=== TASK BRIEF ===
Copy the entries below verbatim, starting at the beginning of the entries and stopping after the line that contains "This screenshot has width=745, height=1024.".

=== DATA TO USE ===

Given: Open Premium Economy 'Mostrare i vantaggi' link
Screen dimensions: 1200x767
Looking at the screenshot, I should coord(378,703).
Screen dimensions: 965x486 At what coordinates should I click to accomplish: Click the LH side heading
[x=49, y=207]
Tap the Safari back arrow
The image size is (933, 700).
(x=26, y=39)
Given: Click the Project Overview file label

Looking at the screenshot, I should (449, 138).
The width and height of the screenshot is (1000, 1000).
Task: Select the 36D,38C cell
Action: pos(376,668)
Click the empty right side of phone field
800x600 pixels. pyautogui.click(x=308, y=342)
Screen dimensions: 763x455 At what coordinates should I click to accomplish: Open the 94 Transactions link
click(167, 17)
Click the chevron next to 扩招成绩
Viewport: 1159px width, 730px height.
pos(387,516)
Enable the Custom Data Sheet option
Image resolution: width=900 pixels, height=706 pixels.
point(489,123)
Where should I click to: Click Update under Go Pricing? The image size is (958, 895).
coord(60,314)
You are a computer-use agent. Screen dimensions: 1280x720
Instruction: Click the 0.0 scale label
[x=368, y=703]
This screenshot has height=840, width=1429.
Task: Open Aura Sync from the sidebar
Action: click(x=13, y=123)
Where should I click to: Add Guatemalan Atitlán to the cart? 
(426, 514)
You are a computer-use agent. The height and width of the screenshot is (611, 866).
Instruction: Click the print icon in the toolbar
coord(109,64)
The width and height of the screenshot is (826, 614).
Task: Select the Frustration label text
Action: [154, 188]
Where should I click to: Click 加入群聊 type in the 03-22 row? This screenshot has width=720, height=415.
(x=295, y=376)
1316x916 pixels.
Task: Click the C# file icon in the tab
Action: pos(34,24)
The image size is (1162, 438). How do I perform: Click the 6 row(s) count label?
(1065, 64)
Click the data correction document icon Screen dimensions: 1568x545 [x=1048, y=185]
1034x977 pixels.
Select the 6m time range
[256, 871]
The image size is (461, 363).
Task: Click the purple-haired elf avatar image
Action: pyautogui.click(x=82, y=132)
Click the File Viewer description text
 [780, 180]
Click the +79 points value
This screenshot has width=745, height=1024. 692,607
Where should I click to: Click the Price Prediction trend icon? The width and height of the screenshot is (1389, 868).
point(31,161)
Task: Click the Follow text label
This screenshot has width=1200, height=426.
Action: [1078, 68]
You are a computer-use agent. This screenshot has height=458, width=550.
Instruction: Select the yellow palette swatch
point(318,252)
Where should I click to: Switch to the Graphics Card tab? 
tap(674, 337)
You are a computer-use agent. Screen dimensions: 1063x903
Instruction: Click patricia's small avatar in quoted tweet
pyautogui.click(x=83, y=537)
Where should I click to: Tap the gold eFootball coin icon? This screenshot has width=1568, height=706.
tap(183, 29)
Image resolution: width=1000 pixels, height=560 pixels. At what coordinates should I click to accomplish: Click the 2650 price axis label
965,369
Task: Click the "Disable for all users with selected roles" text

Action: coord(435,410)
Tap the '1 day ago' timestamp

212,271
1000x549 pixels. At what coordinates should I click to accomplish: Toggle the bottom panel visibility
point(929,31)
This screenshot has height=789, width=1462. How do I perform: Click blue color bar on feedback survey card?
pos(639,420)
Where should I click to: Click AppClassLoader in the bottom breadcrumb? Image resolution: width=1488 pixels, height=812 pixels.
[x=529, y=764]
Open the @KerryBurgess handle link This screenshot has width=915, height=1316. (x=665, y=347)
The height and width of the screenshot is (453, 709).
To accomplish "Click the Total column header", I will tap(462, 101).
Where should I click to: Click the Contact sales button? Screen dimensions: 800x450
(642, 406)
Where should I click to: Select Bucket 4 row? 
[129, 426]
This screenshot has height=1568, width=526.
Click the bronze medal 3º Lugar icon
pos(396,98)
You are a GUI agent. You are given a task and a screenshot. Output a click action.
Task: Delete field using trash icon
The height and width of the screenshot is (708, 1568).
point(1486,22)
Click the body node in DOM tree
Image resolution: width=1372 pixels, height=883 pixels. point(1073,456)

=== SOLUTION TO THIS TASK ===
Given: Open Premium Economy 'Mostrare i vantaggi' link
Screen dimensions: 1200x767
Looking at the screenshot, I should coord(378,703).
Screen dimensions: 965x486 At what coordinates should I click to accomplish: Click the LH side heading
[x=49, y=207]
Tap the Safari back arrow
The image size is (933, 700).
(x=26, y=39)
Given: Click the Project Overview file label

Looking at the screenshot, I should (449, 138).
The width and height of the screenshot is (1000, 1000).
Task: Select the 36D,38C cell
Action: pos(376,668)
Click the empty right side of phone field
800x600 pixels. pyautogui.click(x=308, y=342)
Screen dimensions: 763x455 At what coordinates should I click to accomplish: Open the 94 Transactions link
click(167, 17)
Click the chevron next to 扩招成绩
Viewport: 1159px width, 730px height.
pos(387,516)
Enable the Custom Data Sheet option
Image resolution: width=900 pixels, height=706 pixels.
point(489,123)
Where should I click to: Click Update under Go Pricing? The image size is (958, 895).
coord(60,314)
You are a computer-use agent. Screen dimensions: 1280x720
Instruction: Click the 0.0 scale label
[x=368, y=703]
This screenshot has height=840, width=1429.
Task: Open Aura Sync from the sidebar
Action: click(x=13, y=123)
Where should I click to: Add Guatemalan Atitlán to the cart? 
(426, 514)
You are a computer-use agent. The height and width of the screenshot is (611, 866).
Instruction: Click the print icon in the toolbar
coord(109,64)
The width and height of the screenshot is (826, 614).
Task: Select the Frustration label text
Action: [154, 188]
Where should I click to: Click 加入群聊 type in the 03-22 row? This screenshot has width=720, height=415.
(x=295, y=376)
1316x916 pixels.
Task: Click the C# file icon in the tab
Action: pos(34,24)
The image size is (1162, 438). How do I perform: Click the 6 row(s) count label?
(1065, 64)
Click the data correction document icon Screen dimensions: 1568x545 [x=1048, y=185]
1034x977 pixels.
Select the 6m time range
[256, 871]
The image size is (461, 363).
Task: Click the purple-haired elf avatar image
Action: pyautogui.click(x=82, y=132)
Click the File Viewer description text
 [780, 180]
Click the +79 points value
This screenshot has width=745, height=1024. 692,607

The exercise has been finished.